My husband found a typed, four-page letter addressed simply to “Gentlemen” that blames the nation’s ills on Catholic leaders, “the legislature”, the AMA (American Medical Association) and anyone who would oppose birth control and death with dignity. She describes the latter as “putting (people with no quality of life) mercifully to sleep.”

“Who wrote this?” Mark asked. “It’s like an early feminist manifesto.”

That would be my nana. All the relatives knew not to mention religion or doctors around her. Today, as I scan her letter (I couldn’t read it all), I’m reminded of how incredibly strong, smart and somewhat exhausting she could be.

She did have a tender side, though, as evidenced by all the letters and cards from others that she tucked away. Boxes and boxes of them. Photographs, too.

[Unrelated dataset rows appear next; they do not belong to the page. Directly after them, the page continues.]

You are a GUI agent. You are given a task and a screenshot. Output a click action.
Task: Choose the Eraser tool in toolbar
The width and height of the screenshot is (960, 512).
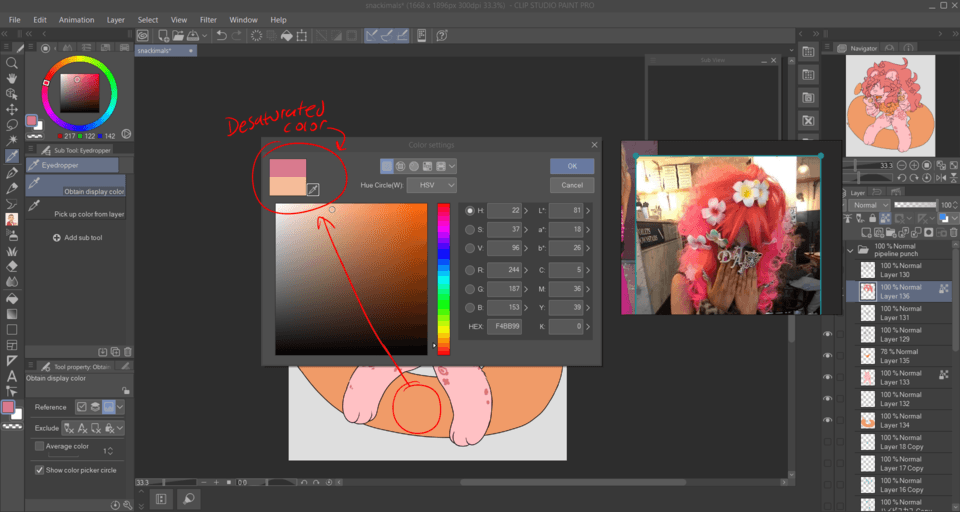[x=12, y=266]

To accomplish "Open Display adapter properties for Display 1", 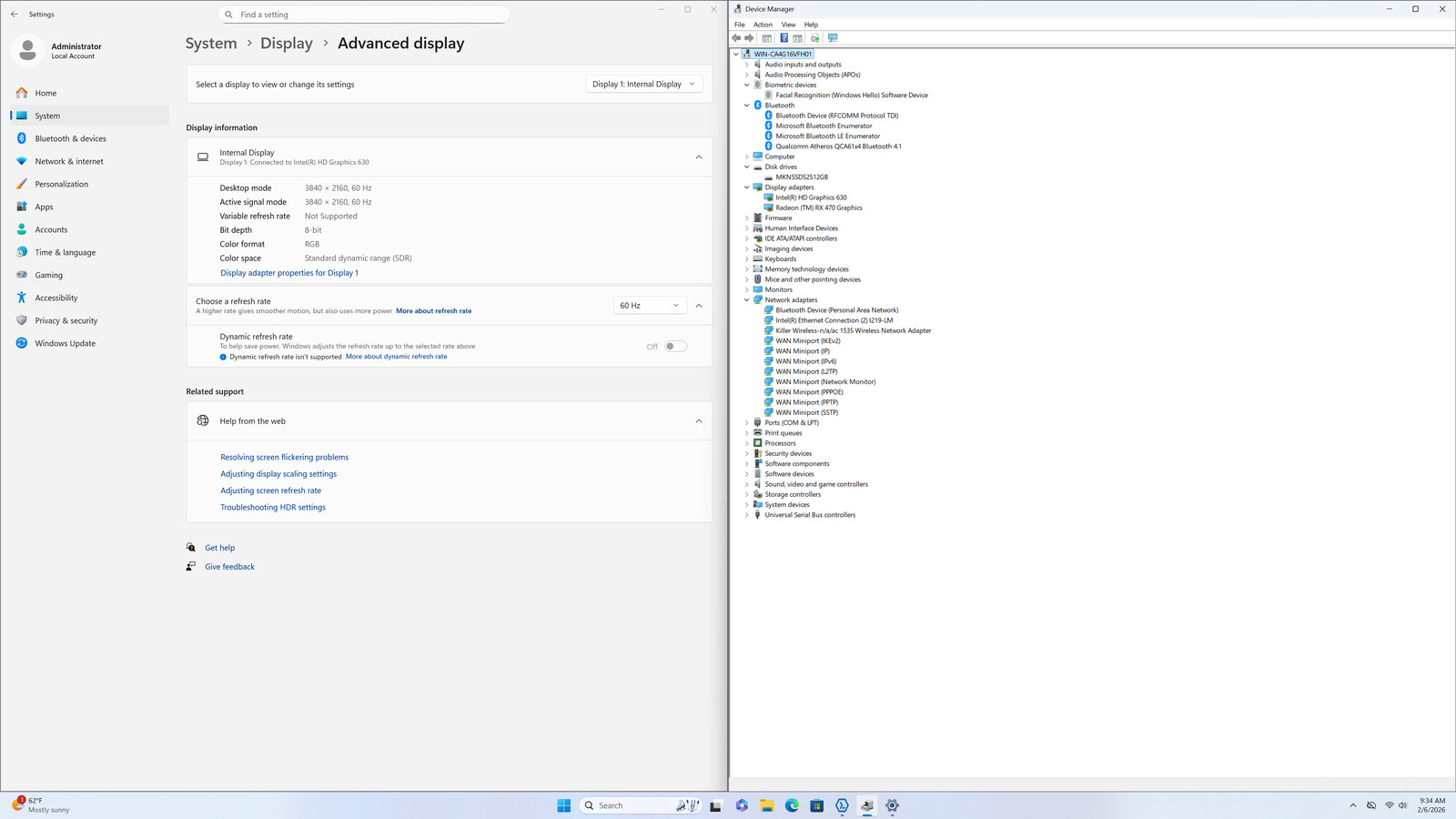I will (x=289, y=273).

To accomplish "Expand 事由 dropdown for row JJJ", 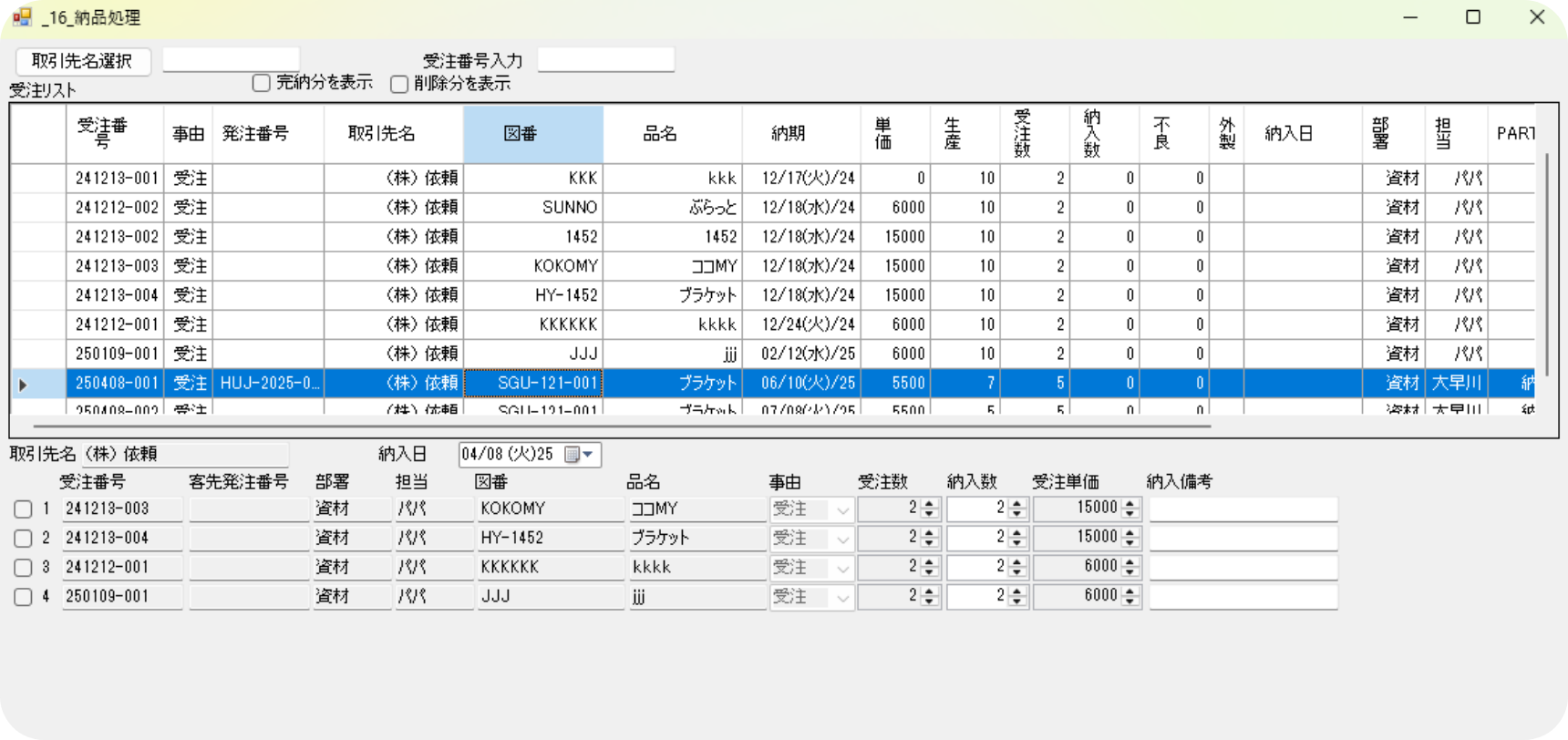I will [842, 598].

Today’s over-sharing, social-media generation has nothing on my grandmother.

Among the snapshots she kept is one of a familiar-looking girl, skinny and knob-kneed – “delicate” someone once called my mother — yet she’s the only one to make it into old age. At 80, the survivor’s guilt weighs on her still.

I pick up an early photo of her with a group of friends. They appear not to have a care in the world. Could this be the same woman who saved more than four decades’ worth of bank statements?

After years of living alone, battling depression and anxiety, my mother’s finally in a place where her social, playful side can come out again. She says she sometimes feels like she’s on vacation.

I’m happy she’s happier. Her house was in the process of falling down around her, yet she was loath to leave it — not resistant, just scared. Change has never been easy for her, and this was a BIG change.

Truth be told, the process of moving my mother and cleaning out her house hasn’t been that bad . . . well, except for all those glass jars filled with dead spiders in the basement. . . Why my grandmother saved those, I’ll never know.

I need to give my mother credit for getting rid of a lot of stuff before I had to. What she could have purged but didn’t were my (bad) arts and crafts projects, early newspaper articles, prom dress, graduation gown, and multiple photos of me being bathed in the kitchen sink. I was bald. My ears stuck out. I looked like Bert Lahr, who played the Cowardly Lion in the Wizard of Oz movie (see my first blog post), but I was loved . . . am loved.

What do the things you’ve kept say about you? Please comment below!

 

Showing 5 comments
  • Leila
    Reply

    Loved reading this blog post!! I’m trying to de-clutter (not very successfully) and it has made me think a lot about what we hang on to and why – so your blog post was very timely. I also wonder what the next generation will do with all their digital accumulation. I am so glad your mother has such a great attitude – the retirement home feeling like a vacation!! – good for her!!

    • Pam McGaffin
      Reply

      Thanks, Leila. Interesting point about the digital accumulation. Future anthropologists will have a field day. Good luck with your de-cluttering!

  • Carl Funk
    Reply

    Dismantling a family home can be a very intense activity. I actually believe I did encounter spirits one night. Emotions are surface level, atmosphere entirely thick with the past. Ghosts. Yeah, why not?
    Thank you for this glimpse into your family, Pam. Many things I did not know. I am happy for your mother.

    • Pam McGaffin
      Reply

      Thank you, Carl. Remind me to ask you about the ghosts you encountered.

  • Vanessa
    Reply

    What a fun read. So relatable even though my family situation was so different. Made me think of the things I’ve kept and why. Also, the many, many things I threw away when I cleaned out my mother’s place. Can’t wait to read your book and find out the secret!